I've never explored with citric acid, but if it seems to be providing good results for you then it must be breaking apart the molecular bond. Unless someone more knowledgeable has a better explanation, I'm just speculating at this point.

The only thing that worked for me was to remove all traces of Calcium from my soil mix. I stopped using OSF and Crab Meal entirely, which kind of sucks because I like Crab Meal a lot. Fortunately, Insect Frass has Chitin in it and is a good substitute.

Glad I could help. Good to help others learn things faster than I did. My yields were crippled until I figured out the Calcium issue. Funny thing is the Calcium toxicity isn't so much toxicity from excess Calcium per se but it actually has to do with how Calcium reacts with pH. Calcium itself is the pH buffer, so having too much Calcium in your soil will show you the exact same problems that excess Lime will cause.

Happy to be of service.
Since my pH is showing good with the BlueLab, I was thinking the excess Ca was causing lockouts of other nutrients instead of the pH being the issue, but I'm still trying to figure this stuff out. This Ca issue is actually why I bought the BlueLab.

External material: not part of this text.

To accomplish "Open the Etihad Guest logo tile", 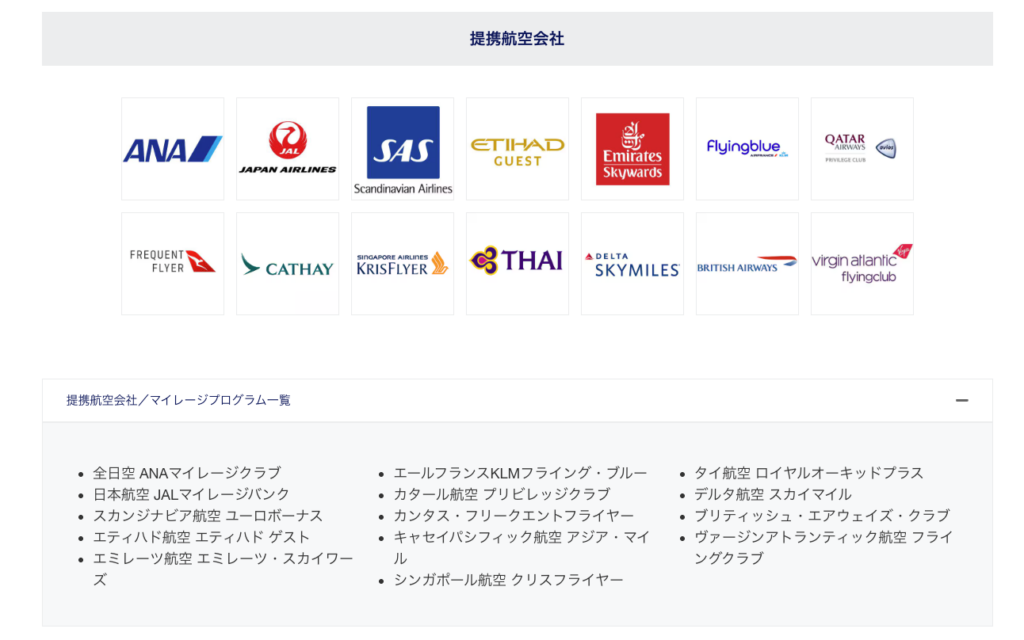I will coord(517,149).
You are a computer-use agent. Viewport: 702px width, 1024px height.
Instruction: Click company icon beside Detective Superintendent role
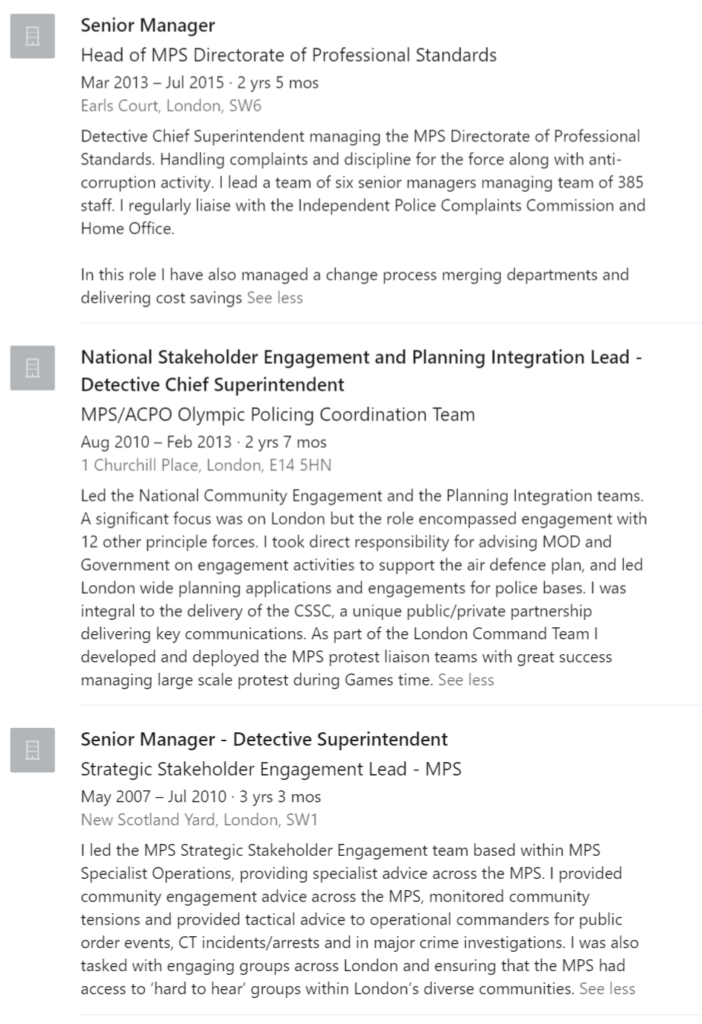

This Mulders chart made me start thinking more about how Ca works with other nutrients, but I still don't fully understand it.
mulders-chart-e1465939603653.jpg
 

Moldy

Well-Known Member
so i want to use my tap water ..
Its reading 180-200ppm
I got the camco kdf carbon filter with the pressure regulator hooked up directly to my outdoor faucet
But im getting the same ppm reading ..
Am i using it wrong or are those filters no good

Or can i use the the tap water at 180-200ppm and dechlorinate with air stone pump and just add my nutes after?
Those are pretty low numbers compared to what I use. I have 350-450 ppm and I just use it out of the tap after sitting in a watering can overnight. Fuck it, I've used straight RO water, 50/50 with tap, used an air stone overnight, and now just tap water with no air stone. But I don't use nutes, all organic soil amendments. I figure it doesn't kill my lawn and flowers so why not? Of course for cloning I use straight RO with a drop of hydrogen peroxide and soak the root riots in light solution of KLN first but after going in dirt they get tap water.
 

RonnieB2

Well-Known Member
so i want to use my tap water ..
Its reading 180-200ppm
I got the camco kdf carbon filter with the pressure regulator hooked up directly to my outdoor faucet
But im getting the same ppm reading ..
Am i using it wrong or are those filters no good

Or can i use the the tap water at 180-200ppm and dechlorinate with air stone pump and just add my nutes after?
I use tap water for everything. Its naturally 5.5-6,0 ph. 22ppm. And will put my plants in the ring with anybodys
 

Dig it man

New Member
I use tap water for everything. Its naturally 5.5-6,0 ph. 22ppm. And will put my plants in the ring with anybodys
New here i second that I use tap water on my plants all the time and I have monsters in gorgeous ones don't know how to do a picture yet but they're beautiful or just straight tap water
 

GrOwThMoNgeR

Well-Known Member
I use tap water for everything. Its naturally 5.5-6,0 ph. 22ppm. And will put my plants in the ring with anybodys
We're sitting about the same ph but I checked the local water authority website that offered a little more info. For hydro you can use hard-water canna products which rock. Never had any cal-mag deficiency problems except for outdoors where they get ridiculous amounts of rain.